Health Insurance
 

Managed Care Plans

What You Should Know

 

The most common form of health care coverage offered in the United States today is the Managed Care Plan. Unlike Indemnity Plans, where participants are free to seek medical attention whenever and wherever they feel necessary, Managed Care Plans are more restrictive for the employee, and less expensive for the employer.

Lower Employer Costs

The cost associated with providing medical benefits to employees is 1 of an employer's highest expenses. To be able to continue offering medical benefits, employers need to select the most affordable health plan available. More often than not, it's the Managed Care Plans that win.

Managed Care plans work on the basic premise that health care costs are best controlled by limiting access to health treatments and services. This may be true, and is doubtless in the interest of the companies offering these plans.
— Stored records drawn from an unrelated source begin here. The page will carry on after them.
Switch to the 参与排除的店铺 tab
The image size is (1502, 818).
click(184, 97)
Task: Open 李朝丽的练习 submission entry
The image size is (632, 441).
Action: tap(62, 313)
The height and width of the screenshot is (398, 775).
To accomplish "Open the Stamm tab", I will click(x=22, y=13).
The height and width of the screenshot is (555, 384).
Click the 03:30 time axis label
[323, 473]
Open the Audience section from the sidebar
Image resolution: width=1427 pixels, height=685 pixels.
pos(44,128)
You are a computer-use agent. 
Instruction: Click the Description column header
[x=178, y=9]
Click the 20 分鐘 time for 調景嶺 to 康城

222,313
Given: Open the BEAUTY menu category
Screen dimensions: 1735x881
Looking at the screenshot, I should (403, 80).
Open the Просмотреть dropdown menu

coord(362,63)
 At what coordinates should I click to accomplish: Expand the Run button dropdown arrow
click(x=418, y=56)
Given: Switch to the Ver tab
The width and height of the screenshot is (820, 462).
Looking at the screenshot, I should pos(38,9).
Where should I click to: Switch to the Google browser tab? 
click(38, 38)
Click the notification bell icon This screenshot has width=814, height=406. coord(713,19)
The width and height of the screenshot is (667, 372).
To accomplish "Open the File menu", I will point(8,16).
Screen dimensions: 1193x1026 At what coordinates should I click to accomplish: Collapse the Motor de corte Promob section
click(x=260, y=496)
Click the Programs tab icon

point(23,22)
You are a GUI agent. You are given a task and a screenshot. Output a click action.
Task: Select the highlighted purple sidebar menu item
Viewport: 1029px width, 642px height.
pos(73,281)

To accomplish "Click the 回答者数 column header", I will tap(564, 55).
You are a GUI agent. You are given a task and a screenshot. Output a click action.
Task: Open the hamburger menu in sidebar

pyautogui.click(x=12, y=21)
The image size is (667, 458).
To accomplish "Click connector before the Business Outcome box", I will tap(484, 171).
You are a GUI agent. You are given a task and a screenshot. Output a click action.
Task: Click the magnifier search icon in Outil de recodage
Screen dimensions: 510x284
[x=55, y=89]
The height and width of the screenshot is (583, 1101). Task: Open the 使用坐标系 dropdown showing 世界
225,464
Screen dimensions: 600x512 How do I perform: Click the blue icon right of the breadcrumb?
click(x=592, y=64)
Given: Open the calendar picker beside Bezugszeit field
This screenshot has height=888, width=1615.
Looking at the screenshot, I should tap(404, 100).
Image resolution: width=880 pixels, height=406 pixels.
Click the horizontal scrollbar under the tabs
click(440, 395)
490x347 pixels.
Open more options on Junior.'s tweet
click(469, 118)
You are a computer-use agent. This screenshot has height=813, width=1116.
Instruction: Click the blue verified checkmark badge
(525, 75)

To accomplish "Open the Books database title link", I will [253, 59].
But patients can find it difficult to get approval for health care that goes beyond basic preventive care.

The Choices: HMO, PPO and POS

There are 3 main categories of Managed Care Plans: a Health Maintenance Organization (HMO); a Preferred Provider Organization (PPO); and a Point of Service (POS). Of the 3, HMOs and PPOs are the most common. Here is a brief summary of each:

Health Maintenance Organization

A HMO plan is less expensive than a PPO, and generally includes coverage for preventive care. Participants are required to pay a monthly premium, and a nominal co-payment each time they see a doctor. They must be seen by medical care providers who are part of the HMO network. These medical care providers have an agreement with the insurance company to perform various medical procedures at a previously negotiated (and reduced) rate.

Participants are required to select from this group of providers a Primary Care Physician (PCP), and must always see their PCP first. To be seen by a specialist, the patient must have a referral from the PCP.

The disadvantage of an HMO is that participants are forced to choose a PCP from the HMO's approved list of providers, and sometimes their preferred doctor is not on the list. The HMO typically won't cover the costs of medical care provided by professionals outside the HMO network. And because an HMO network is limited in size, it often takes a long time to get an appointment with the PCP.

Preferred Provider Organization

A PPO is similar to an HMO, except that there is no need first to be seen by a PCP. Participants are advised to choose a medical professional from the PPO's approved network, but not required. And they don't need a referral to see a specialist. Should participants choose to go outside the network, their co-payment will generally be higher, the percentage that the PPO pays for the medical care will be lower, and they will likely have to satisfy a deductible first.

Although PPOs offer more freedom of choice, there are generally higher costs involved in this type of managed care plan. These costs can be especially significant when participants go outside the network.

Point Of Service Plan

A POS care plan can be thought of as a hybrid of the other 2. It offers more freedom of choice like a PPO, and a lower cost like an HMO. Participants must designate a PCP, but even then it is difficult to get a referral to a specialist. When participants stay within the network, paperwork is minimal, and so are co-payments. Plus, there are no deductibles. Although this might sound like the best of both worlds, POS plans are not very popular.

Do Your Homework

If you're choosing a health plan, be advised that your decision should not be based on cost alone. Selecting the managed care plan that best suits your needs requires a careful analysis of each plan's coverage and of your own medical and financial situation. Since coverage and added costs differ greatly from plan to plan, take your time and do your homework. If anything seems unclear, ask questions. Don't wait until later to find out the details of hidden costs and limited coverage.